As propostas do movimento “Procure Saber” soariam
razoáveis se ficassem restritas a uma porcentagem de remuneração para os
biografados. Embora concorde com as reflexões de Luiz Fernando Vianna sobre o
falso aspecto financeiro da polêmica, tendo a relativizar suas premissas. O
usufruto comercial da imagem e da obra de uma pessoa, mesmo que o rendimento
seja irrisório, não poderia ficar imune a contrapartidas justas.
Mas as boas intenções da plataforma desmoronam
quando ela defende o veto a biografias não-autorizadas. Isso é contraditório
com a liberdade de expressão. Se preciso da autorização de alguém para publicar
um trabalho, como essa atividade pode ser considerada livre? E desde quando a
divulgação do conhecimento precisa agradar a valores e conveniências
individuais?
A idéia dos direitos limitados e relativos é deturpada,
como sempre, para embasar os argumentos proibicionistas. Ela poderia igualmente
servir para submeter a figura individualista da privacidade a uma cláusula
constitucional que salvaguarda a essência do regime democrático, e tem,
portanto, alcance coletivo e soberano. O mesmo acontece nos exemplos
estrangeiros, que só servem quando convenientes às causas em disputa.
Essa maleabilidade no uso da esfera privada já anuncia,
ela própria, riscos inaceitáveis. Não há denúncia, análise, testemunho ou
citação que escape a critérios coringas de blindagem contra o interesse público.

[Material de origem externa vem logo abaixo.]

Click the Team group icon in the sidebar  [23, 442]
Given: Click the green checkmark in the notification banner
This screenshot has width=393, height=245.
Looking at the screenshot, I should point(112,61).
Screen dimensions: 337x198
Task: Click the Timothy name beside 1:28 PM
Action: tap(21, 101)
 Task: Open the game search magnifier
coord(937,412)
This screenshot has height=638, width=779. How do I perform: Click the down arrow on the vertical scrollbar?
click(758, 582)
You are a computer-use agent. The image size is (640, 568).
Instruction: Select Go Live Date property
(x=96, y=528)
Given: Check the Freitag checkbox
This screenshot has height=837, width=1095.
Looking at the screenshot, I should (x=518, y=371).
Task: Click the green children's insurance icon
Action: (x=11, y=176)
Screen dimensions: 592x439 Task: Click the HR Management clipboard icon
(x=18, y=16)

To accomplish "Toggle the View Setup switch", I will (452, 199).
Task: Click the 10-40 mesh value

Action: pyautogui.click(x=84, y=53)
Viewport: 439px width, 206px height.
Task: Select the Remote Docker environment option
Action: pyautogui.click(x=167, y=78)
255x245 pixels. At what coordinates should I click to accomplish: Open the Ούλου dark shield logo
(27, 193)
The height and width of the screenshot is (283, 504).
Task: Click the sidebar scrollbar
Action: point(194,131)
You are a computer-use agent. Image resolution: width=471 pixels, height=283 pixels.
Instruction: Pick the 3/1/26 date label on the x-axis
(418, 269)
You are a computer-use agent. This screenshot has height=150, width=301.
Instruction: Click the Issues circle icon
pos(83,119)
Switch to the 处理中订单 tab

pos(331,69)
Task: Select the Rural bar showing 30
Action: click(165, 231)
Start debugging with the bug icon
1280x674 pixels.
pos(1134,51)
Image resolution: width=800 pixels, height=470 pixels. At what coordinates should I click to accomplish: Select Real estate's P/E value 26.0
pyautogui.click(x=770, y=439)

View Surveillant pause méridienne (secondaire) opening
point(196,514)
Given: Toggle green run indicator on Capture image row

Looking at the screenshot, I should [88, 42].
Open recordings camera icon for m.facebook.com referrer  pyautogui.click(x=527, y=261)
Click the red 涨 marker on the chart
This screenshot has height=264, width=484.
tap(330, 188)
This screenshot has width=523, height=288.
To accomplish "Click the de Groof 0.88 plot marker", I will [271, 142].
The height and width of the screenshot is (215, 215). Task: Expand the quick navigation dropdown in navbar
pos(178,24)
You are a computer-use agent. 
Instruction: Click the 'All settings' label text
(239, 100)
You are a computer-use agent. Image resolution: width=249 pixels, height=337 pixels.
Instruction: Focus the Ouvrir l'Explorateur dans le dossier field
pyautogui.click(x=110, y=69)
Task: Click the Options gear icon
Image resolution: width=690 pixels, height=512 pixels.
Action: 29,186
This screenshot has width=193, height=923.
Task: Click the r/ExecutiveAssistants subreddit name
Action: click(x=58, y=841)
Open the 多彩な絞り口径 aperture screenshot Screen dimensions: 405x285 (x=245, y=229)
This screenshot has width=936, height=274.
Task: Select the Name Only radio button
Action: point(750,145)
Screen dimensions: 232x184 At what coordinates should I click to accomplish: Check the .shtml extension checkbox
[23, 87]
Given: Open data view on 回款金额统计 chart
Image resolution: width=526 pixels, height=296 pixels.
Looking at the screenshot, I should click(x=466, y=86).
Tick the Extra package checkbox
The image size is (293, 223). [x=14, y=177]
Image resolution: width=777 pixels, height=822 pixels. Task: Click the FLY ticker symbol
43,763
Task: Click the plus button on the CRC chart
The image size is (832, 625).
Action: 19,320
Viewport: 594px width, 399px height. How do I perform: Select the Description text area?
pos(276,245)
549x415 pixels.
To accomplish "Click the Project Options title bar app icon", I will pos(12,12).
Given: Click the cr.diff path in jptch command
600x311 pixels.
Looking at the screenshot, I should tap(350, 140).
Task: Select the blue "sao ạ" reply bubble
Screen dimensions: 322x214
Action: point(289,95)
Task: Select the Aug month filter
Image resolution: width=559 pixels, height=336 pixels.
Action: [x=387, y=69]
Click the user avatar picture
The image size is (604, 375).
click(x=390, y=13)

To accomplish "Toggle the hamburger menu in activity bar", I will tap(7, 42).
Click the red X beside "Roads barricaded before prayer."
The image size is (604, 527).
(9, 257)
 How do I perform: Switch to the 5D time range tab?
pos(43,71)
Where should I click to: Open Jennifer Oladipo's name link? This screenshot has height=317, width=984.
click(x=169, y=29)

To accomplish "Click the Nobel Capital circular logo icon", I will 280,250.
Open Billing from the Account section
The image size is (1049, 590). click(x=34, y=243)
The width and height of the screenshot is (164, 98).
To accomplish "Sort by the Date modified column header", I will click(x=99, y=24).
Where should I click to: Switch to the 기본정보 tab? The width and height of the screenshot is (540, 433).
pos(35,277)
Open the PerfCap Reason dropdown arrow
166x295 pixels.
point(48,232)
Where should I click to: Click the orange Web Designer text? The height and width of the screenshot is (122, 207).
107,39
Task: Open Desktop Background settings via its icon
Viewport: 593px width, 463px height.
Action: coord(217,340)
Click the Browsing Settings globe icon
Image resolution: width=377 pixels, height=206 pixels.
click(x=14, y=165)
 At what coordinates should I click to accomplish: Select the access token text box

Levada a extremos, ela terminaria impedindo a prática do jornalismo;
condicionada por eventualidades diversas, como ocorre hoje, afronta o princípio
da isonomia.
Cabe ressaltar que inexiste qualquer respaldo
legal à censura. Ela ocorre no Judiciário, por causa de leituras equivocadas de
normas e doutrinas, num ambiente de insegurança jurídica provocado pela covardia
do Supremo Tribunal Federal. O recurso às filigranas textuais que originam essa
confusão e à retórica ambígua deixa o “Procure Saber” com um aspecto retrógrado
e populista.
É delicado tomar posições numa querela que envolve
talentos artísticos de variáveis grandezas, intermediários pedantes e corporações
de discurso bondoso. Como lembrou Caetano Veloso, a mesma Folha de São Paulo
que esmagou um blog que a ironizava agora aparece como defensora das
publicações impedidas pela Justiça.
Mas precisamos refletir sobre o absurdo prejuízo
cultural, denunciado com propriedade por Benjamin Moser, que impede o país de
construir sua história. É esse direito que está em discussão.